The air was filled with the constant mechanical chatter of machinery, the brittle stenographic clack of keys, the crackle of Voxed voice messages or Mechanicum vocalisers, the drone of background chatter. Command officers with cuffs and high collars stiff with gold braid would rasp orders into Vox-mics that were attached to the consoles by flex leads. Cherubs, giggling at private jokes, would buzz through the bridge hustle, carrying messages and communiqué pouches. Insectoid robotic remotes, as perfect and intricate as dragonflies, kept obedient station in the air at the shoulders of their Mechanicum masters, their wings droning in hover-mode at a disturbingly low vibrational threshold.

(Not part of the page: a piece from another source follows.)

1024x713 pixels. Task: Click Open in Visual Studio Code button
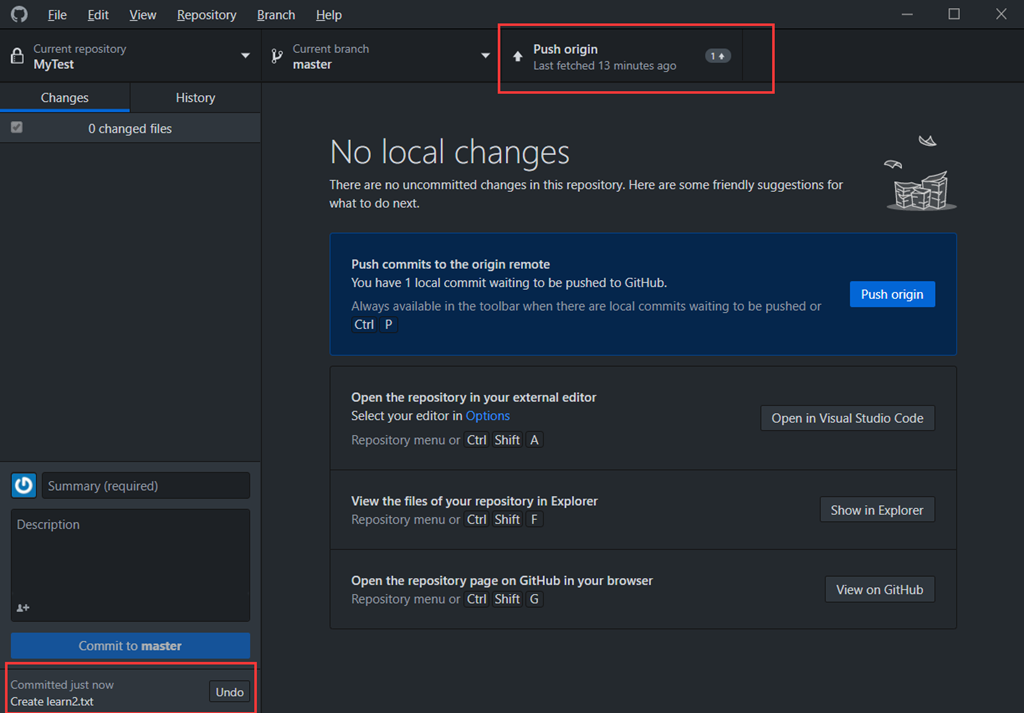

In the centre of the command bridge was a massive brass and silver armature, an instrument designed for complex celestial display and calculation. It resembled an orrery with its skeletal metal hemispheres and its surrounding discs and measuring orbits, but it was ten metres in diameter and grew out of the desk grille on a stand as thick as a tree trunk. Attendants manned small lectern consoles around it, tapping out adjustments that caused the main frame of it to turn, realign and spin in subtle measures.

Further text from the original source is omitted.